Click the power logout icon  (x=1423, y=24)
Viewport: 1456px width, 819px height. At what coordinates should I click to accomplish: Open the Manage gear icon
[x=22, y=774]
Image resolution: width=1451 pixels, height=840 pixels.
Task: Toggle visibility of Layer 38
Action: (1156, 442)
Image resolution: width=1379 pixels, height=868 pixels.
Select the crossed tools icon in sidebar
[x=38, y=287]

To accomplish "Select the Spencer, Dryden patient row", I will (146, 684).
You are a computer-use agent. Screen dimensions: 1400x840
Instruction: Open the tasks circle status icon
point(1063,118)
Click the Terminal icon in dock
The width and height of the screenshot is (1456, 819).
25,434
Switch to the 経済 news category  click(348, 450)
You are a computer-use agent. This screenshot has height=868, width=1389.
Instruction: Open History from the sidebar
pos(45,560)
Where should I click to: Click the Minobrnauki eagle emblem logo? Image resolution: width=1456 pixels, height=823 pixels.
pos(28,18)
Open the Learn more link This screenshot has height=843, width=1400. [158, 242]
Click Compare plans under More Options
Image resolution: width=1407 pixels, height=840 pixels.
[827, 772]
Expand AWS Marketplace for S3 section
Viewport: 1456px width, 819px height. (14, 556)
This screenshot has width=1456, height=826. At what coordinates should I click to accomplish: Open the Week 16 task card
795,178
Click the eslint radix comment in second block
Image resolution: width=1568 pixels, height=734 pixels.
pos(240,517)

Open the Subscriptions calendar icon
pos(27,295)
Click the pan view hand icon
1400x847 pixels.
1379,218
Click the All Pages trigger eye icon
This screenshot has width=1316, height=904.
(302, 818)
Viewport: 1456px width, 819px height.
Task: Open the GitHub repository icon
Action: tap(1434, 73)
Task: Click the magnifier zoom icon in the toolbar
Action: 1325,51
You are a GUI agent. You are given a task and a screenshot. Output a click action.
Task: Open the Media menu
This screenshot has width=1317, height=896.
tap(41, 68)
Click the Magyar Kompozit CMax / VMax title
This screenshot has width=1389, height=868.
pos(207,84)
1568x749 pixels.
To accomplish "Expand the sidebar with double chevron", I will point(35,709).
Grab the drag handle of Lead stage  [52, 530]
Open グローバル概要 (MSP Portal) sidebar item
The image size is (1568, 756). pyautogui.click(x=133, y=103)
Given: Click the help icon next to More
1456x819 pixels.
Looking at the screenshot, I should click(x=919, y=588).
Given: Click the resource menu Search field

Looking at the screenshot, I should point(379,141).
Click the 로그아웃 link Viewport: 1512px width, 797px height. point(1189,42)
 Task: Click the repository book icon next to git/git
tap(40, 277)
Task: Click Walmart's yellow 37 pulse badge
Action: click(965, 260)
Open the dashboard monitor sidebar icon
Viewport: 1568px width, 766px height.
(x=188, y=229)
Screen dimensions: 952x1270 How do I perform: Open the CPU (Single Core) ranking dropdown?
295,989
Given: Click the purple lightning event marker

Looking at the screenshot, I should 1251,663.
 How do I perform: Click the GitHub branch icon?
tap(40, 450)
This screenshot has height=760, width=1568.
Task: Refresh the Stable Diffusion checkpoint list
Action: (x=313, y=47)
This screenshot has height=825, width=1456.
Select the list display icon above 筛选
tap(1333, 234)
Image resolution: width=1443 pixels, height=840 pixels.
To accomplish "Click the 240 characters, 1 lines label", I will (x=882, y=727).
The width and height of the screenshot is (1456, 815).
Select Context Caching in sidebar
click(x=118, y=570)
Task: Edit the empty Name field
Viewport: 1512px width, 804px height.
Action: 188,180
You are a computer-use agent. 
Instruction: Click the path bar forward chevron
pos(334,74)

+ + + + + + +

### Task objective
Transcription of all the material must be exact.

### Answer box
Click the power logout icon  (x=1423, y=24)
Viewport: 1456px width, 819px height. At what coordinates should I click to accomplish: Open the Manage gear icon
[x=22, y=774]
Image resolution: width=1451 pixels, height=840 pixels.
Task: Toggle visibility of Layer 38
Action: (1156, 442)
Image resolution: width=1379 pixels, height=868 pixels.
Select the crossed tools icon in sidebar
[x=38, y=287]

To accomplish "Select the Spencer, Dryden patient row", I will (146, 684).
You are a computer-use agent. Screen dimensions: 1400x840
Instruction: Open the tasks circle status icon
point(1063,118)
Click the Terminal icon in dock
The width and height of the screenshot is (1456, 819).
25,434
Switch to the 経済 news category  click(348, 450)
You are a computer-use agent. This screenshot has height=868, width=1389.
Instruction: Open History from the sidebar
pos(45,560)
Where should I click to: Click the Minobrnauki eagle emblem logo? Image resolution: width=1456 pixels, height=823 pixels.
pos(28,18)
Open the Learn more link This screenshot has height=843, width=1400. [158, 242]
Click Compare plans under More Options
Image resolution: width=1407 pixels, height=840 pixels.
[827, 772]
Expand AWS Marketplace for S3 section
Viewport: 1456px width, 819px height. (14, 556)
This screenshot has width=1456, height=826. At what coordinates should I click to accomplish: Open the Week 16 task card
795,178
Click the eslint radix comment in second block
Image resolution: width=1568 pixels, height=734 pixels.
pos(240,517)

Open the Subscriptions calendar icon
pos(27,295)
Click the pan view hand icon
1400x847 pixels.
1379,218
Click the All Pages trigger eye icon
This screenshot has width=1316, height=904.
(302, 818)
Viewport: 1456px width, 819px height.
Task: Open the GitHub repository icon
Action: tap(1434, 73)
Task: Click the magnifier zoom icon in the toolbar
Action: 1325,51
You are a GUI agent. You are given a task and a screenshot. Output a click action.
Task: Open the Media menu
This screenshot has width=1317, height=896.
tap(41, 68)
Click the Magyar Kompozit CMax / VMax title
This screenshot has width=1389, height=868.
pos(207,84)
1568x749 pixels.
To accomplish "Expand the sidebar with double chevron", I will point(35,709).
Grab the drag handle of Lead stage  [52, 530]
Open グローバル概要 (MSP Portal) sidebar item
The image size is (1568, 756). pyautogui.click(x=133, y=103)
Given: Click the help icon next to More
1456x819 pixels.
Looking at the screenshot, I should click(x=919, y=588).
Given: Click the resource menu Search field

Looking at the screenshot, I should point(379,141).
Click the 로그아웃 link Viewport: 1512px width, 797px height. point(1189,42)
 Task: Click the repository book icon next to git/git
tap(40, 277)
Task: Click Walmart's yellow 37 pulse badge
Action: click(965, 260)
Open the dashboard monitor sidebar icon
Viewport: 1568px width, 766px height.
(x=188, y=229)
Screen dimensions: 952x1270 How do I perform: Open the CPU (Single Core) ranking dropdown?
295,989
Given: Click the purple lightning event marker

Looking at the screenshot, I should 1251,663.
 How do I perform: Click the GitHub branch icon?
tap(40, 450)
This screenshot has height=760, width=1568.
Task: Refresh the Stable Diffusion checkpoint list
Action: (x=313, y=47)
This screenshot has height=825, width=1456.
Select the list display icon above 筛选
tap(1333, 234)
Image resolution: width=1443 pixels, height=840 pixels.
To accomplish "Click the 240 characters, 1 lines label", I will (x=882, y=727).
The width and height of the screenshot is (1456, 815).
Select Context Caching in sidebar
click(x=118, y=570)
Task: Edit the empty Name field
Viewport: 1512px width, 804px height.
Action: 188,180
You are a computer-use agent. 
Instruction: Click the path bar forward chevron
pos(334,74)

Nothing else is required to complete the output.